A gente, na classe, não queria saber de nada. Só queria ter aula com a professora Bruna.
Foi quando ela apareceu. E todos nós, meninos e meninas, ficamos contentes. Íamos ter aula de desenho. Mas não foi só ficar contente. Foi uma espécie de alegria total, de farra, de gritaria, de zoeira.
Ela entrou na classe. Alguém gritou: É a Bruna!
Naquela época, não era certo dizer "é a Bruna". Todo mundo tinha de dizer: "é a dona Bruna". Mas ninguém ligou.
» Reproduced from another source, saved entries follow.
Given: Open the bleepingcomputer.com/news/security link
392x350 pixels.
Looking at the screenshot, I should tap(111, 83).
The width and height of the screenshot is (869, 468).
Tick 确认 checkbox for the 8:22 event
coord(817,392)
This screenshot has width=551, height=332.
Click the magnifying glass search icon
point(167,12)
Todo mundo começou a gritar: Bru-na! Bru-na! Como se ela fosse a Bruna Lombardi.
BRUU-NA! BRUU! NA!
Eu vi a dona Bruna entrando na classe. No meio da gritaria, ela começou ficando alegre. Deu um sorriso. O sorriso dela era lindo.
BRUU-NA! BRUU-NA!
Depois, ela ficou assustada. Não estava entendendo aquela zoeira.
BRUNA! BRUNA!
Foi então que eu vi. Ela começou a chorar. E saiu da sala de aula. Na hora, eu não entendi.
Mas depois fiquei pensando.
Quem sabe, ela ficou assustada. Quem sabe a professora Bruna não imaginava que todos nós estávamos gostando tanto dela. E, às vezes, muito amor assusta as pessoas.
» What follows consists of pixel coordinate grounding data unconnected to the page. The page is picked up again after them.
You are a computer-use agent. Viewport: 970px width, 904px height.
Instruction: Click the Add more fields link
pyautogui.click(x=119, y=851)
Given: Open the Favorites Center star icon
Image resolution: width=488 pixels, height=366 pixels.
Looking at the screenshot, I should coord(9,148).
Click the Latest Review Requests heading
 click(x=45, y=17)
Quem sabe, ela ficou brava. Naquela época, como eu disse, não tinha essa história de "tia Bruna". E foi chocante. De repente, a classe toda chamando a professora só de "Bruna":
Bruu-na! Bruu-na!
Como se ela fosse irmã da gente, como se fosse empregada. Como se fosse "a Bruna" e não "dona Bruna".
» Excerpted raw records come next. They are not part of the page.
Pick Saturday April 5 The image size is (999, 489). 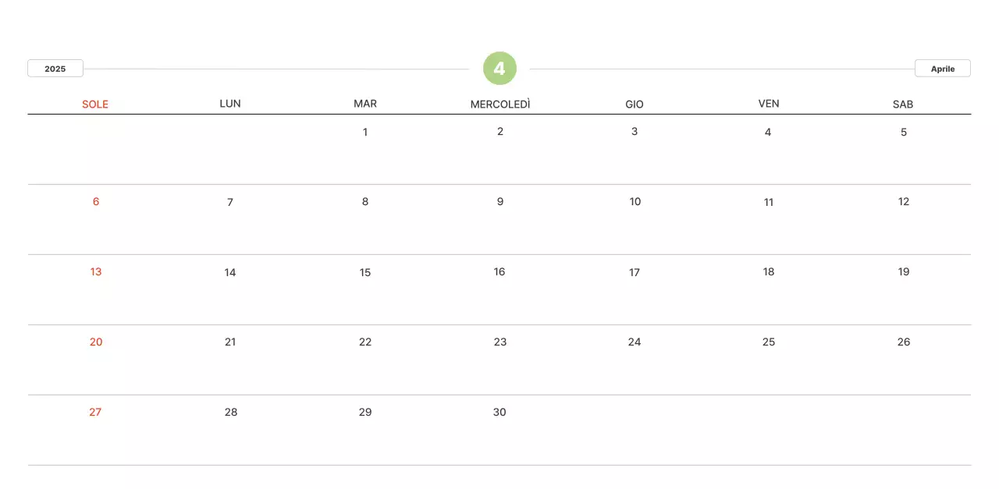[904, 132]
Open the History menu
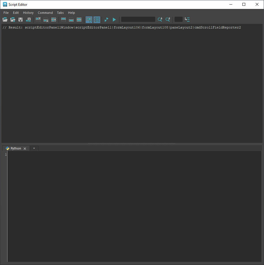This screenshot has width=264, height=265. click(x=28, y=13)
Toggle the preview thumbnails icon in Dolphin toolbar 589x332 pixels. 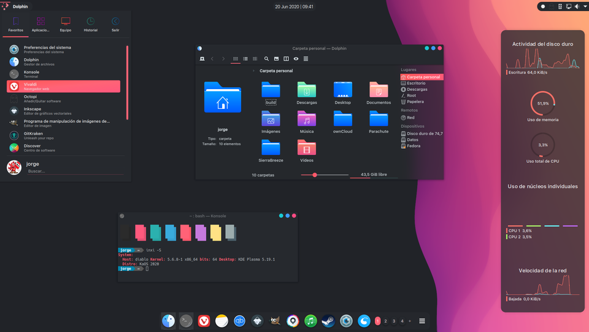point(276,59)
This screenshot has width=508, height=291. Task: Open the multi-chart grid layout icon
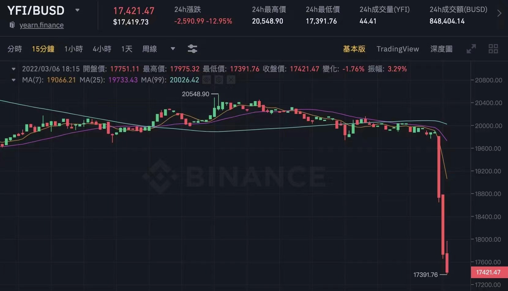pyautogui.click(x=493, y=49)
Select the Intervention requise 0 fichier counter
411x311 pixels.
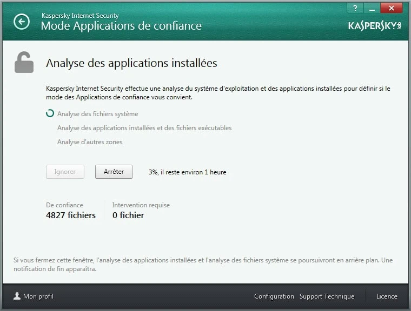tap(141, 211)
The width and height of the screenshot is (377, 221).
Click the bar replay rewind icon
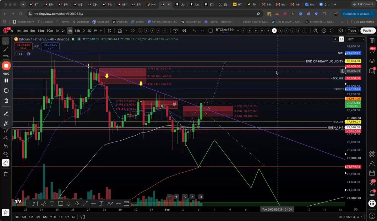tap(184, 30)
Ela saiu chorando da classe. Nunca mais voltou. As aulas de desenho acabaram. Acho que ela ficou triste com a zona que a gente fez. Mas é porque a gente gostava dela.
Aprendi uma coisa com essa história. É que às vezes, quando a gente gosta demais de uma pessoa, não dá certo. A gente fica muito bobo. A gente começa a gritar: Bruna! Bruna!
E a Bruna se assusta.
Ouça este conselho.
Se você gosta muito de alguém, não faça escândalo. Não fique gritando "Bruna! Bruna!". Finja que você acha essa pessoa legal, mas só isso. Se não, a pessoa se assusta. E sai chorando.
Quando a gente gosta de alguém, a gente tem que fazer como sorvete, dá uma mordidinha. Mas não enfia o nariz na massa de morango. Senão, vão achar que você é um idiota.
Toda a minha classe gostava tanto da Bruna que ela se assustou. Se a gente fosse mais esperto, fingia que não gostava tanto.